ROMA – “Quale Libia avremo dopo Gheddafi?”: difficile azzardare una previsione, più utile è certamente abbozzare un bilancio dei 41 anni di potere assoluto del rais. Alberto Negri, sul Sole 24 Ore di martedì 22 febbraio, traccia un profilo del Colonnello durante la sua lunghissima reggenza, del suo rapporto con la famiglia, il clan, la cabila, l’Islam. E’ tutto qui, secondo Negri, il lascito di Gheddafi. Un’eredità fallimentare, se si considerano le ambiziosissime aspirazioni degli inizi: “Un paese che dopo i vaneggiamenti sul potere del popolo è ancora radicato nelle strutture tribali”.
Come Saddam in Iraq, Gheddafi non è riuscito “a forgiare una nazione unitaria […] ha mancato di costruire uno stato moderno e si è rifugiato nelle tribù, prima di tutto nella sua, la Ghaddafiah”. Negri ricorda una frase del Colonnello contenuta in un’intervista concessa all’Express alla fine del 1971: “La Libia ha bisogno di qualcuno che la faccia piangere non ridere”. Una profezia amara, letta a posteriori. Negri preferisce però sottolineare il carattere di un leader che sognava “non di guidare un paese poco popoloso e marginale, ma uno stato come l’Egitto o la Turchia”. Gheddafi si vedeva come un nuovo Nasser. Per questo ha promosso una destabilizzazione costante dell’area, finanziando guerre velleitarie e colpi di stato. Col risultato che il mondo arabo lo ha praticamente isolato.
All’interno, sempre per la stessa ragione, “ha sprecato centinaia di miliardi di dollari in armamenti, con un esercito troppo esiguo per manovrare inutili carri armati e flotte di cacciabombardieri. Per questo – continua Negri – si serve di mercenari e di milizie personali: delle forze armate non si fida”.
Forse, un colpo di stato militare è “l’unica soluzione per non veder affondare la Libia come avvenne nel ’92 con la Somalia di Siad Barre”. L’accenno a questa martoriata ex nazione constatata amaramente “il destino tragico” delle nostre ex colonie.
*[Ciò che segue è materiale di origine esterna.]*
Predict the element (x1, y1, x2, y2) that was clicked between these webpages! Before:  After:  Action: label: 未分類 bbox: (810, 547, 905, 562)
Unica certezza, secondo Negri, è che se anche Gheddafi dovesse salvarsi, non sarà più in grado di governare il paese. “Il Colonnello ha fatto terra bruciata […] Dei dodici componenti del Consiglio rivoluzionario son sopravvissuti in pochi. […] I movimenti laici sono stati decapitati […] L’opposizione secolarista che si appoggia a militari ed ex gerarchi è stata a lungo disunita”.
Diverso è il discorso con gli islamici. “Tre sono le componenti della possibile disgregazione libica: l’integralismo islamico, le storiche rivalità regionali, le contrapposizioni tra tribù e cabile”.